Task objective
For the records that follow, please set down exactly the lines between the one holding "Instruction: Switch to the Explore tab" and the one holding "Task: Click Download for Windows button", inclusive, and only those.
(The records begins)
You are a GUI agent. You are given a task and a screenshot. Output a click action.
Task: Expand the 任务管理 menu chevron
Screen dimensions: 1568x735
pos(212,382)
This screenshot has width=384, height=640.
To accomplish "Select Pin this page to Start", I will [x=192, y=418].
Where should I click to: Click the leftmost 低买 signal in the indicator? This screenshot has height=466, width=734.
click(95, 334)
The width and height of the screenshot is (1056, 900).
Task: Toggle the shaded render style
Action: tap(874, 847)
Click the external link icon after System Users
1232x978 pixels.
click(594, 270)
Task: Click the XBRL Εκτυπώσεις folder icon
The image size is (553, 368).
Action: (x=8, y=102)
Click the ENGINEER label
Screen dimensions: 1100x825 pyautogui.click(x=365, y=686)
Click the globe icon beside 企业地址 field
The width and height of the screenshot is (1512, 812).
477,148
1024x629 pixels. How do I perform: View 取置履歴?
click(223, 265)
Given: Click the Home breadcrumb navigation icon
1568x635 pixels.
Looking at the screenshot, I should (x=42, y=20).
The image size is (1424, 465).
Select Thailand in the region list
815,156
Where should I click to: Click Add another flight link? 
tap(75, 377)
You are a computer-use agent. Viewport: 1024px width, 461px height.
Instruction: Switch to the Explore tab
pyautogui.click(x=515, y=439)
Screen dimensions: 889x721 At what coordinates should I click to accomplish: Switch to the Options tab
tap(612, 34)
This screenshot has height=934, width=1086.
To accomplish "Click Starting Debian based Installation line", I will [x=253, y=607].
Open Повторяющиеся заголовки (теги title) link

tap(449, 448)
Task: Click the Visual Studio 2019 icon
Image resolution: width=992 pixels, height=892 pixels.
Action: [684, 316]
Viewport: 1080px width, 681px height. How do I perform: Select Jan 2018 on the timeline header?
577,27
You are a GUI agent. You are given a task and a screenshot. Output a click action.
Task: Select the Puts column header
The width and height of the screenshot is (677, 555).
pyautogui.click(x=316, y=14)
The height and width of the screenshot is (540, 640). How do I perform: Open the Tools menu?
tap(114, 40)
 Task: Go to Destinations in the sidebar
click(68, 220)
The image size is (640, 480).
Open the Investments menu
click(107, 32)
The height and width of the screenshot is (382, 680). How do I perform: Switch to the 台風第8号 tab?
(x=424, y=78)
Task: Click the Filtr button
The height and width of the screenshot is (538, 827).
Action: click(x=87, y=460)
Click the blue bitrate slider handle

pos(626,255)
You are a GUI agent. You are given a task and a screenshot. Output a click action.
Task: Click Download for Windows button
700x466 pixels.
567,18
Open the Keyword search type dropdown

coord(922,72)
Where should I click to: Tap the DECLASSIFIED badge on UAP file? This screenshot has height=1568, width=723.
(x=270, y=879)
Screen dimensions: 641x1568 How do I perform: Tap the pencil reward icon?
(The records ends)
Task solution
Instruction: Switch to the Explore tab
pyautogui.click(x=515, y=439)
Screen dimensions: 889x721 At what coordinates should I click to accomplish: Switch to the Options tab
tap(612, 34)
This screenshot has height=934, width=1086.
To accomplish "Click Starting Debian based Installation line", I will [x=253, y=607].
Open Повторяющиеся заголовки (теги title) link

tap(449, 448)
Task: Click the Visual Studio 2019 icon
Image resolution: width=992 pixels, height=892 pixels.
Action: [684, 316]
Viewport: 1080px width, 681px height. How do I perform: Select Jan 2018 on the timeline header?
577,27
You are a GUI agent. You are given a task and a screenshot. Output a click action.
Task: Select the Puts column header
The width and height of the screenshot is (677, 555).
pyautogui.click(x=316, y=14)
The height and width of the screenshot is (540, 640). How do I perform: Open the Tools menu?
tap(114, 40)
 Task: Go to Destinations in the sidebar
click(68, 220)
The image size is (640, 480).
Open the Investments menu
click(107, 32)
The height and width of the screenshot is (382, 680). How do I perform: Switch to the 台風第8号 tab?
(x=424, y=78)
Task: Click the Filtr button
The height and width of the screenshot is (538, 827).
Action: click(x=87, y=460)
Click the blue bitrate slider handle

pos(626,255)
You are a GUI agent. You are given a task and a screenshot. Output a click action.
Task: Click Download for Windows button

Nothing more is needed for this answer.